◆ Data listing ◆
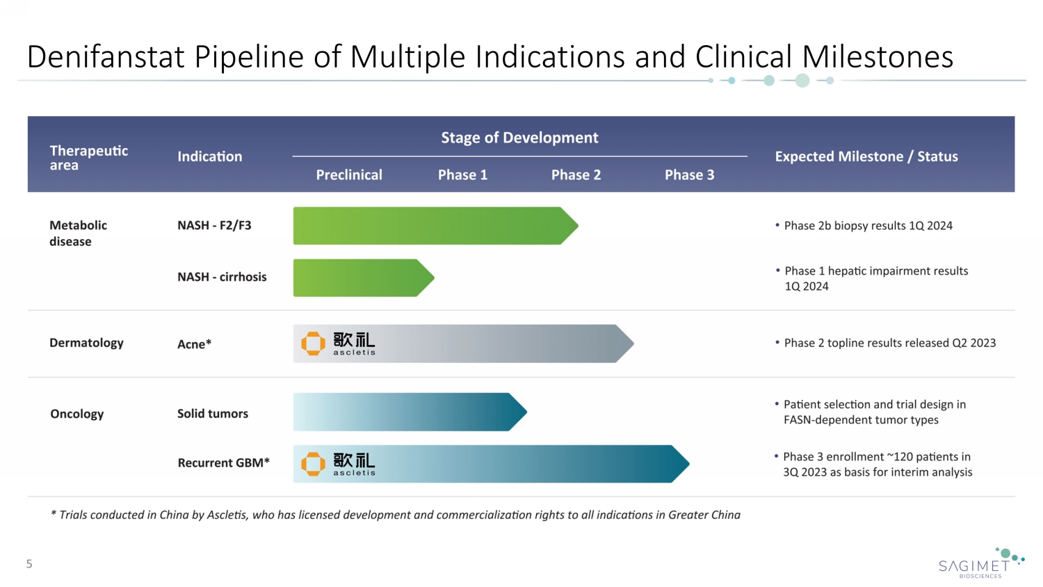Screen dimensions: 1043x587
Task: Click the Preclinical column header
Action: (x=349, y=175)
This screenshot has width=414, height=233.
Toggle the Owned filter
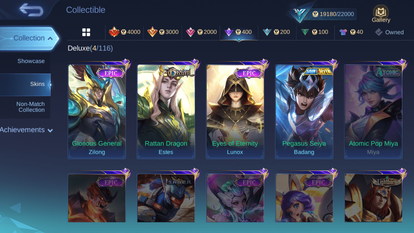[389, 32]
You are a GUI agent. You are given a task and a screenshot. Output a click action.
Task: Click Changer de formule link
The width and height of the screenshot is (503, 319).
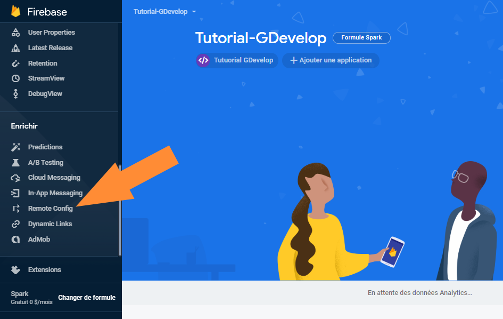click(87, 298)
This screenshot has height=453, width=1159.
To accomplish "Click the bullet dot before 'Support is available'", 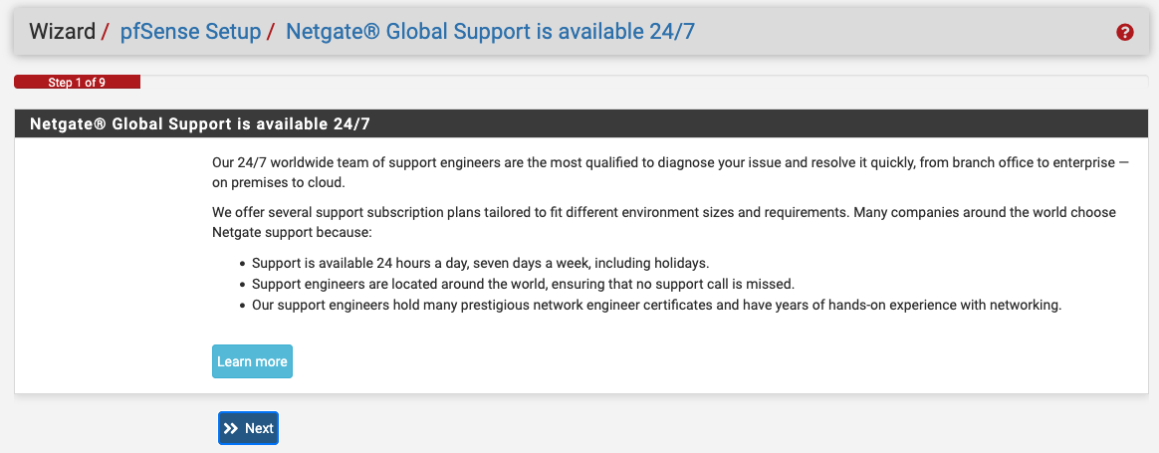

◆ Activity ◆
Work out how many lines in the records include "This". Only the number should be given.

◆ Response below ◆
2